*** Information ***

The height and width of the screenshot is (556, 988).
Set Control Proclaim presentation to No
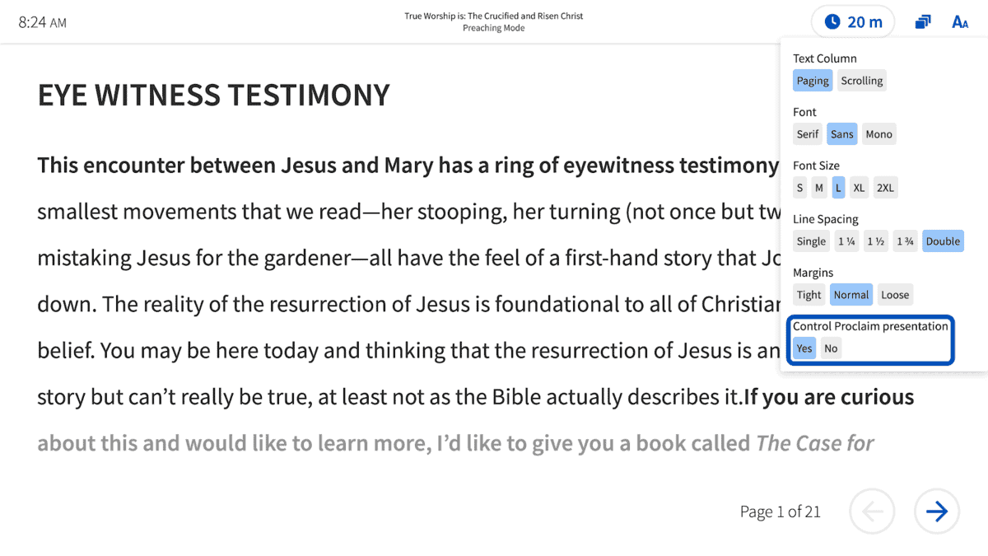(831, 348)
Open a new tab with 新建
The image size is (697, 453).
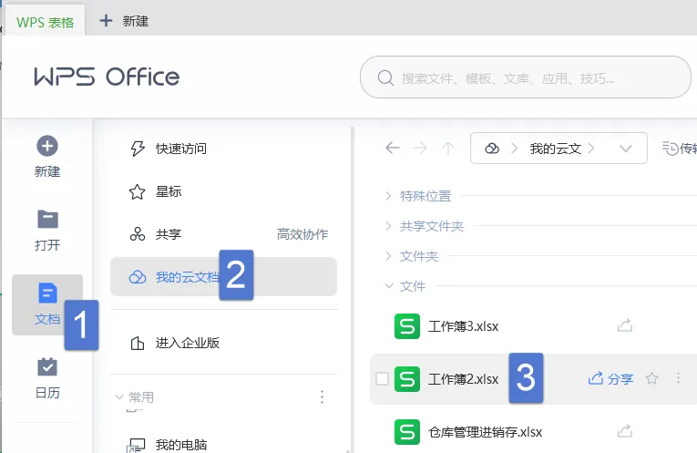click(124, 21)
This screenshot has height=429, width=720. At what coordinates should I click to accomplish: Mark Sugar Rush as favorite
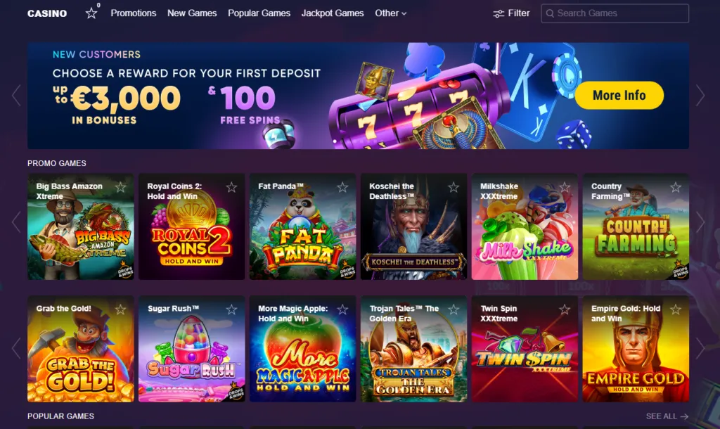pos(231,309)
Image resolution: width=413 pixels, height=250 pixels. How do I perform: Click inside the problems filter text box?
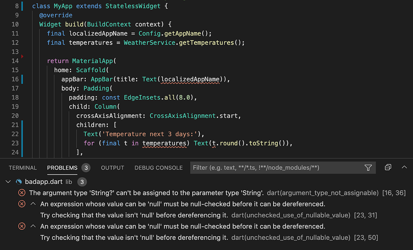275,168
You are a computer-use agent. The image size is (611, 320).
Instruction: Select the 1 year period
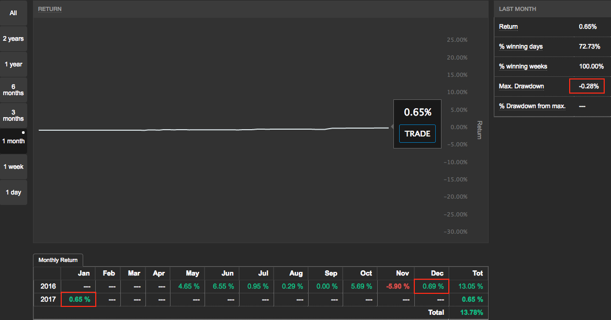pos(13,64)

*** End of Information ***
*** Information ***

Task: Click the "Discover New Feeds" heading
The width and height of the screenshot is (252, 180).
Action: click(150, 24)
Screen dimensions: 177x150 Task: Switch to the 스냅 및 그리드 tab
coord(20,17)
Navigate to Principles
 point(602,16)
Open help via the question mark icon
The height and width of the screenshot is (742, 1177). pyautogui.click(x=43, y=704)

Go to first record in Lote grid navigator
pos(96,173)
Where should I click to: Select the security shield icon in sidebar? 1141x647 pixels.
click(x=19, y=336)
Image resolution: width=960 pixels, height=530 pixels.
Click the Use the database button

*** End of Information ***
*** Information ***

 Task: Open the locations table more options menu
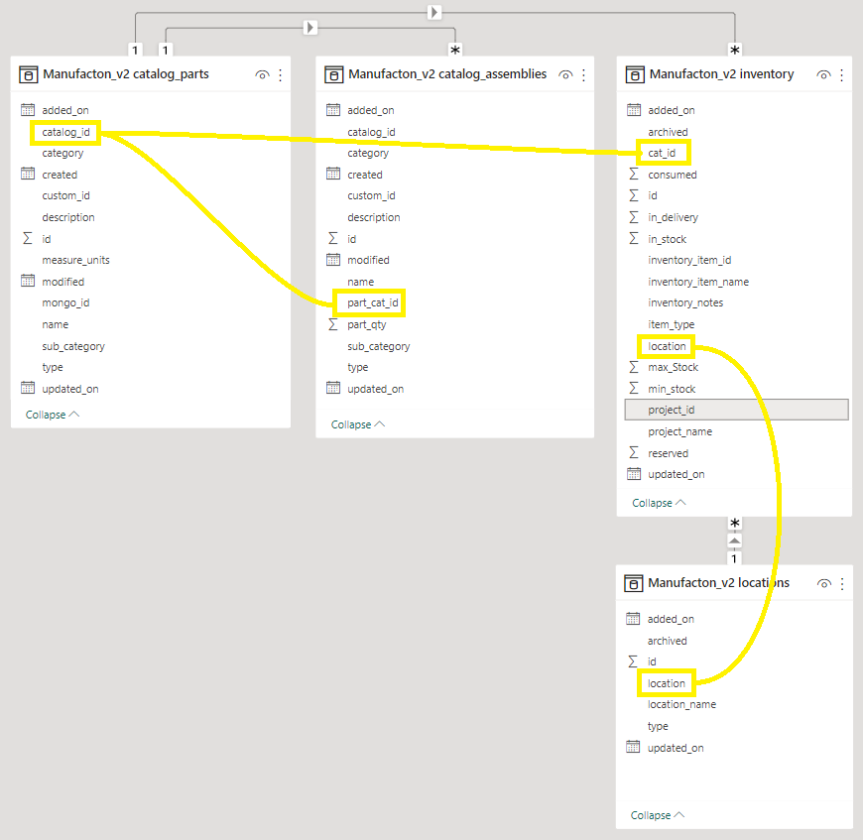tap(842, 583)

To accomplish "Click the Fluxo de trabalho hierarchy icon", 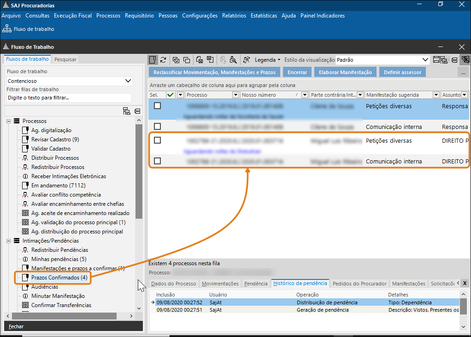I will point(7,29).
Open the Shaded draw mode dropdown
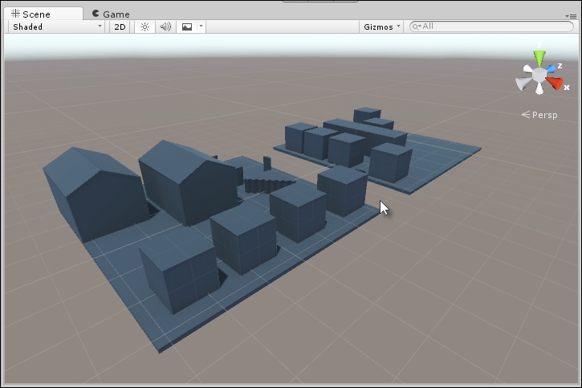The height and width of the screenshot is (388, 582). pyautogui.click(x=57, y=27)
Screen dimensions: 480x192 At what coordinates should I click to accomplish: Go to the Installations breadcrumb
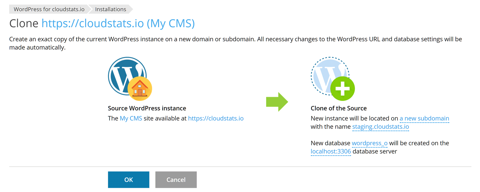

*** End of Information ***

#### What is needed:
In the listing above, the lines from the one containing "Screen dimensions: 177x150" through the one containing "Click the Use the database button" must be set down exactly, with no other lines.

#### Result of the exercise:
Screen dimensions: 177x150 Task: Switch to the 스냅 및 그리드 tab
coord(20,17)
Navigate to Principles
 point(602,16)
Open help via the question mark icon
The height and width of the screenshot is (742, 1177). pyautogui.click(x=43, y=704)

Go to first record in Lote grid navigator
pos(96,173)
Where should I click to: Select the security shield icon in sidebar? 1141x647 pixels.
click(x=19, y=336)
Image resolution: width=960 pixels, height=530 pixels.
Click the Use the database button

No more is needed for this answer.